Als een boeddhist het klooster in wil gaan, moet hij of zij zich goed beseffen dat alles in het klooster op het geloof en meditatie is gericht. Even televisie kijken is er niet bij. Monniken en nonnen in een boeddhistisch klooster besteden hun leven lang aan het mediteren en helpen van anderen.

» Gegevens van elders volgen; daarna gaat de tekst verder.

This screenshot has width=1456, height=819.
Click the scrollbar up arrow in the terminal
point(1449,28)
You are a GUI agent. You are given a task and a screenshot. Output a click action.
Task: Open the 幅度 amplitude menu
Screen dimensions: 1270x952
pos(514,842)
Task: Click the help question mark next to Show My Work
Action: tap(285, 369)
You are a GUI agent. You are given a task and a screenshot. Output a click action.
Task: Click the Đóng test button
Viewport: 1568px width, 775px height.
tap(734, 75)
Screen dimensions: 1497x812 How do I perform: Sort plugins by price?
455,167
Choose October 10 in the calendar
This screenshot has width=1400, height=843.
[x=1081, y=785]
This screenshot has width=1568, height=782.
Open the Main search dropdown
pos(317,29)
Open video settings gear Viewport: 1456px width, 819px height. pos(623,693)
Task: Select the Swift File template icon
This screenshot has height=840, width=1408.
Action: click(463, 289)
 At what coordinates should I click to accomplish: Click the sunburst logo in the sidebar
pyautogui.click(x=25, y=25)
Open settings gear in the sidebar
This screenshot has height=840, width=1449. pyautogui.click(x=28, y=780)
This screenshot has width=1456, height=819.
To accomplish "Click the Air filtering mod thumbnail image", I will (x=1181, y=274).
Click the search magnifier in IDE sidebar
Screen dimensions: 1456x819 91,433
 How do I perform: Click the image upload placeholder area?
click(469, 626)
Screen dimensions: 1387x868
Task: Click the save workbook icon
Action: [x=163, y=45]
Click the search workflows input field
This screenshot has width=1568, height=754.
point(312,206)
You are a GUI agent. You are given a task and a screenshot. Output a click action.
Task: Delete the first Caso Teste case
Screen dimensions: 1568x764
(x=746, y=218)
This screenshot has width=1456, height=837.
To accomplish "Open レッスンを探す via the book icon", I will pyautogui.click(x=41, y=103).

Naast de gewone vijf voorschriften zijn er nog vijf extra: niet eten na twaalf uur 's middags, niet uitbundig zingen of dansen, jezelf niet versieren, op een harde ondergrond slapen en geen geld aannemen. Een monnik mag maar acht voorwerpen hebben. Volgens de boeddhisten heb je niet meer nodig om een goed leven te leiden, om op zoek te zijn naar verlichting. Dit zijn: een kledingstuk (gewaad), een riem, een kom om eten in te ontvangen, een naald en een draad, een stok om te wandelen, een scheermes, een tandenstoker en een waterfilter.
In het klooster wordt twee keer per dag gegeten, bij zonsopkomst en vlak voor de middag. De rest van de dag heeft je lichaam geen voedsel meer nodig, en kun je jezelf beter beheersen. Als een monnik in het klooster komt, wordt zijn hoofd kaalgeschoren om aan te geven dat ze hun leven buiten het klooster hebben opgegeven en gelijk zijn aan de andere monniken.
Monniken hebben verschillende kleuren gewaden in verschillende landen: In Tibet zijn ze Oranje, in Japan zwart en in Mongolië bruin.